We have no trouble confessing that Jesus is “far above all rule and authority and power and dominion, and above every name that is named” (Eph 1:21 ESV), but we struggle to accept that we are “raised us up with him and seated us with him in the heavenly places in Christ Jesus” (Eph 2:6 ESV).
We feel ashamed and guilty so we reckon in some way we must be and can’t comprehend our identity is heavenly!
Knowing of our struggle Paul exhorts, vs.2 “Set your minds on things that are above, not on things that are on earth. vs.3 For you have died, and your life is hidden with Christ in God.” (Col 3:2-3 ESV). .
A person who has died with Christ cannot be condemned, i.e. “condemned again”
(Rom 6:8 ESV; Rom 7:4 ESV; Gal 2:20 ESV).
Since we are raised up with Christ no power can legitimately accuse us of sin before God
(Rom 8:33-34 ESV).
We accept all this by faith, but faith has certain tangible fruit.
When you came to Jesus you exchanged fathers. Jesus described the devil as a father figure who has been murdering people “from the beginning”, this is a consequence of our sin (John 8:44 ESV; Rom 6:23 ESV). But when the Father of Jesus becomes your Father you are taken out of the realm of death-as-a-punishment and can live free of fear (Rom 8:15 ESV; Gal 4:7 ESV).
The fruit of this great salvation is peace.
“Therefore, since we have been justified by faith, we have peace with God through our Lord Jesus Christ.” (Rom 5:1 ESV). Peace with God means sharing in Christ’s reign of peace. Our Father is “the God of peace who brought again from the dead our Lord Jesus, the great shepherd of the sheep, by the blood of the eternal covenant” (Heb 13:20 ESV).
The blood of the cross has reconciled all things to God “making peace” (Col 1:20 ESV).
Many believers rightly love this scripture, “And they have conquered him by the blood of the Lamb and by the word of their testimony, for they loved not their lives even unto death.” (Rev 12:11 ESV), but they don’t quite seem to understand how this victory it is to be practically outworked.
Paul exhorts the Roman Church, vs.19 “I want you to be wise as to what is good and innocent as to what is evil. vs.20 The God of peace will soon crush Satan under your feet.” (Rom 16:19-20 ESV).
This is a reversal of the Genesis 3 story of how false wisdom about good and evil destroyed humanity’s peace, and it appropriates the ancient promise that a messianic deliverer would crush the head of the serpent (Gen 3:15 ESV; cf.
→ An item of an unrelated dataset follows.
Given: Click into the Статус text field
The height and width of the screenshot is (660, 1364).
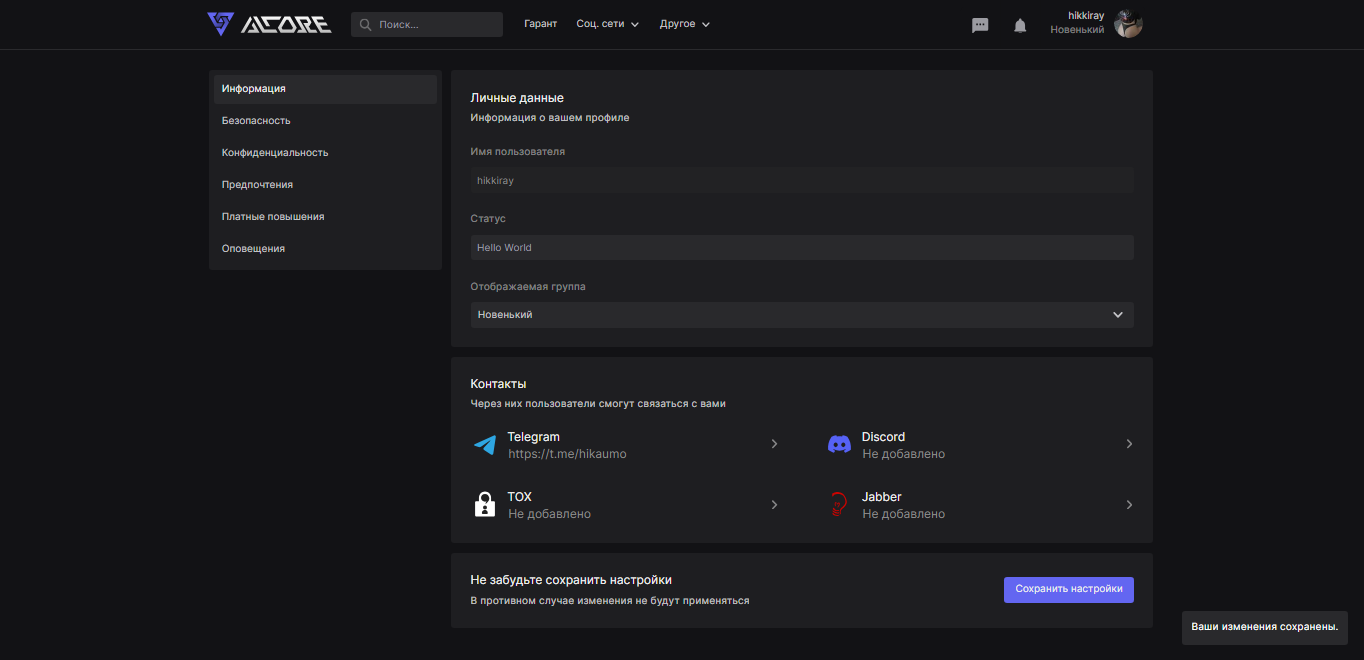Looking at the screenshot, I should [802, 248].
Rev 12). Christ’s victory takes place amongst the people of God as they live cross-shaped lives and “strive for peace with everyone” (Heb 12:14 ESV).
The New Testament repeatedly exhorts us to “pursue peace” (Rom 14:19 ESV; 2 Tim 2:22 ESV; 1 Pet 3:11 ESV) as a sign that before the throne of God the powers had been pacified by the blood and victory of the death of Christ.
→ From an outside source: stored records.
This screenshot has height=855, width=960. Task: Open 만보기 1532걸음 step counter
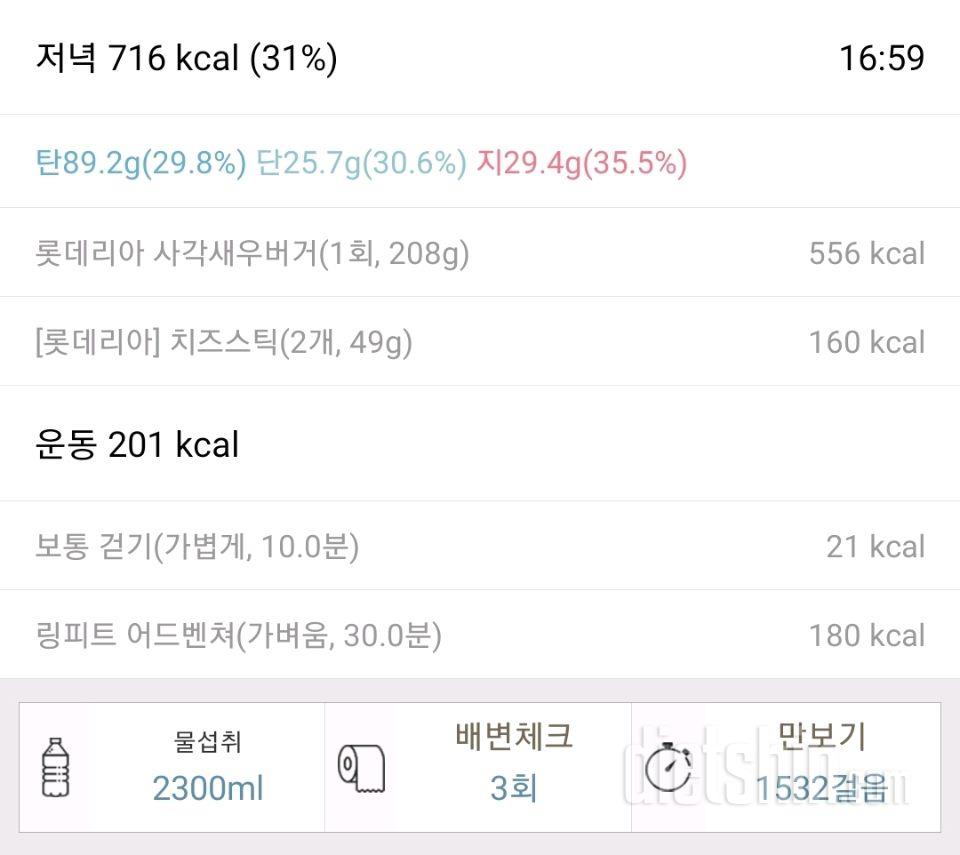click(x=786, y=767)
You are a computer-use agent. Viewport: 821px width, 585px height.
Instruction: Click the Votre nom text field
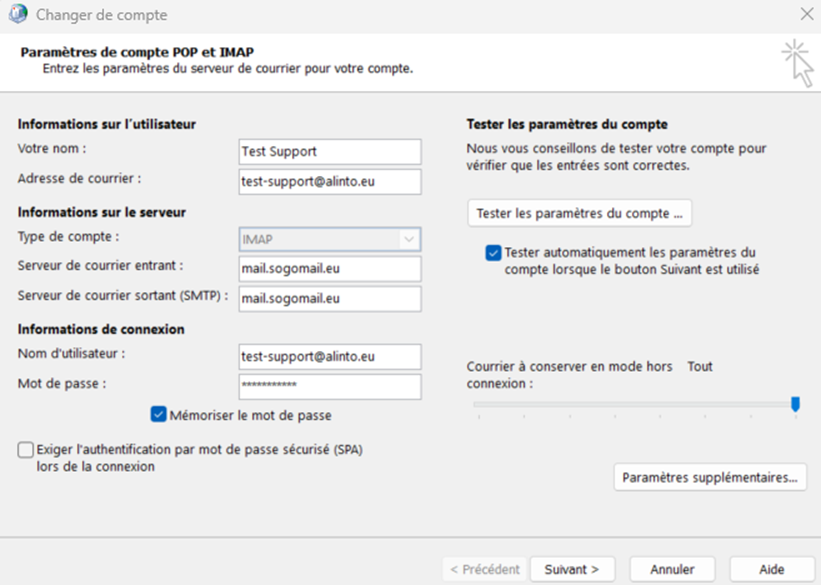click(x=330, y=151)
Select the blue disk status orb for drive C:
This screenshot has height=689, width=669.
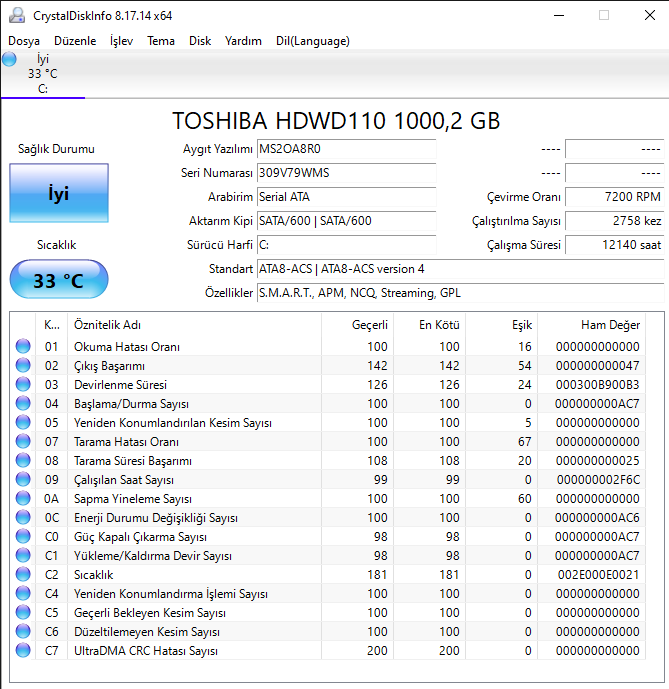9,59
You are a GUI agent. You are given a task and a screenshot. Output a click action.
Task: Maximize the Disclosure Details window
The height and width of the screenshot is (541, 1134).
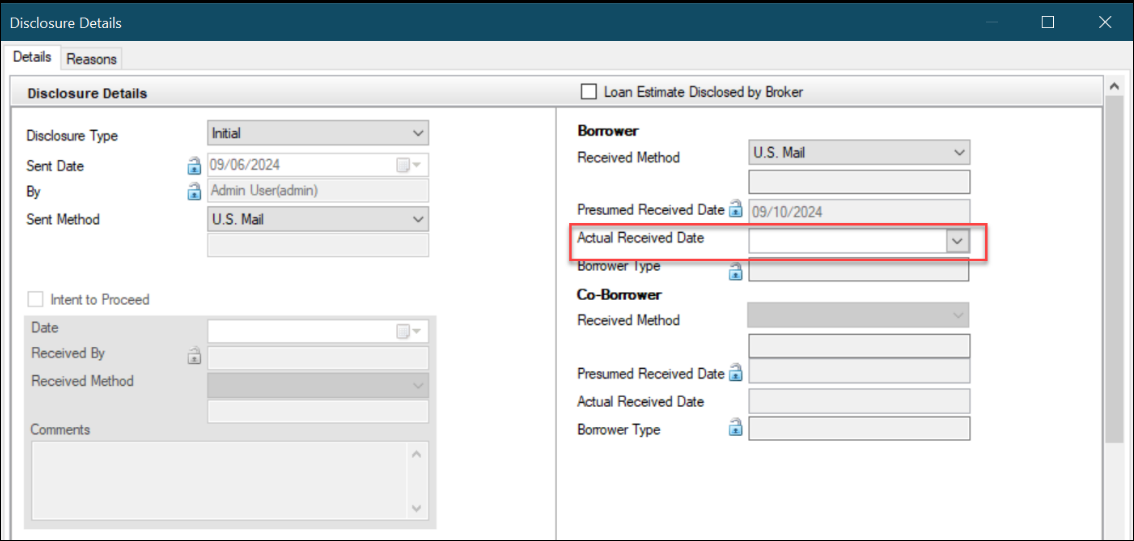click(x=1047, y=22)
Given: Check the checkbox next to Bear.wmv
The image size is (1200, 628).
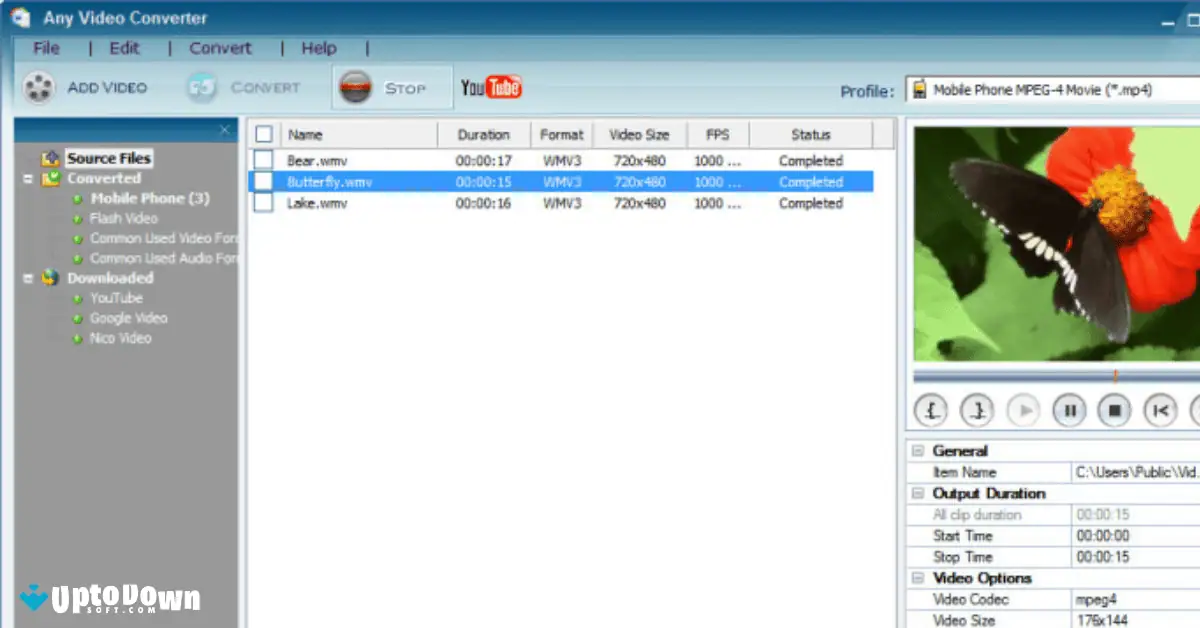Looking at the screenshot, I should (x=264, y=160).
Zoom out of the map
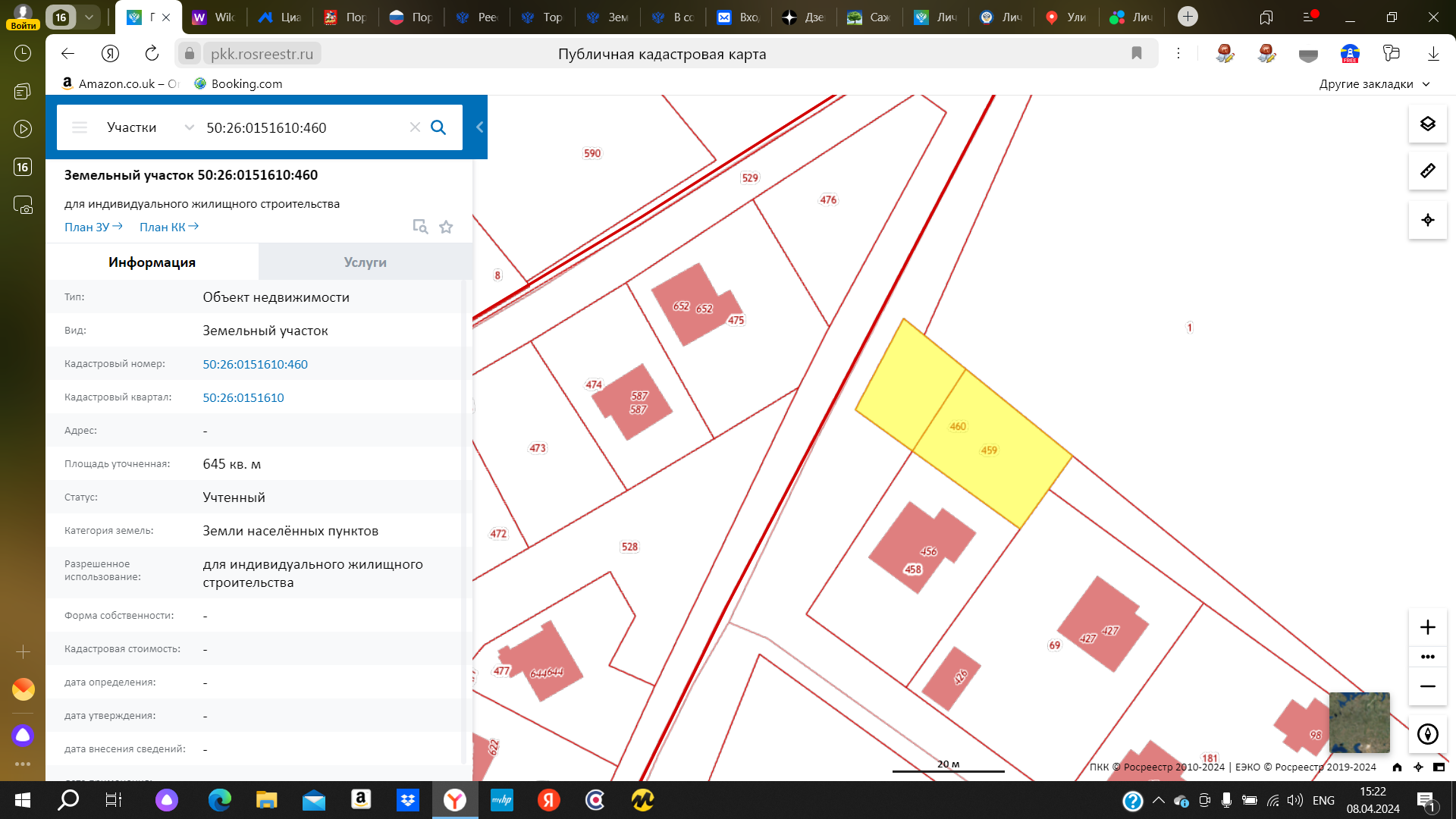1456x819 pixels. (x=1427, y=686)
What this means for our lives is made blatantly clear by Paul’s pastoral counsel; vs.10 “Anyone whom you forgive, I also forgive. Indeed, what I have forgiven, if I have forgiven anything, has been for your sake in the presence of Christ, vs.11 so that we would not be outwitted by Satan; for we are not ignorant of his designs.” (2 Cor 2:10-11 ESV).
By imaging its identity in Christ as a people beyond accusation (Col 1:22 ESV; Jude 1:24 ESV etc.) the Church enforces Jesus’ victory over evil powers in this world. We must as a body prioritise being “eager to maintain the unity of the Spirit in the bond of peace” (Eph 4:3 ESV).
Because Jesus deeply wants to share the glory of his victory over evil the testimony of the triumph of believers is a constant theme in the New Testament (1 Cor 15:56-57 ESV). We are “more than conquerors through him who loves us” (Rom 8:37 ESV; cf. 1 John 2:13-14 ESV; Rev 2:7, 11, 17, 26 ESV; Rev 3:5, 12, 21 ESV; Rev 12:11 ESV; Rev 15:2 ESV; Rev 21:7 ESV). God has continued to allow Satan and the powers of evil to keep wreaking havoc on the earth (1 John 5:19 ESV; Rev 12:12, 17 ESV) so that through the Church testimony might be given to the world, and to the principalities themselves, of the all sufficient triumph of the cross (1 Cor 4:9 ESV; Eph 3:10 ESV).
How should we respond to these things?
Let me start with an example that hopefully illustrates some spiritual truths.
It was the first night of an Indigenous Christian convention in Alice Springs on an oval with a sizeable crowd many of whom didn’t speak much English, and as soon as the event started all hell broke loose. The first thing that happened was that a young lady stood up in full view of everyone and started to strip, then two very big drunken men began to brawl.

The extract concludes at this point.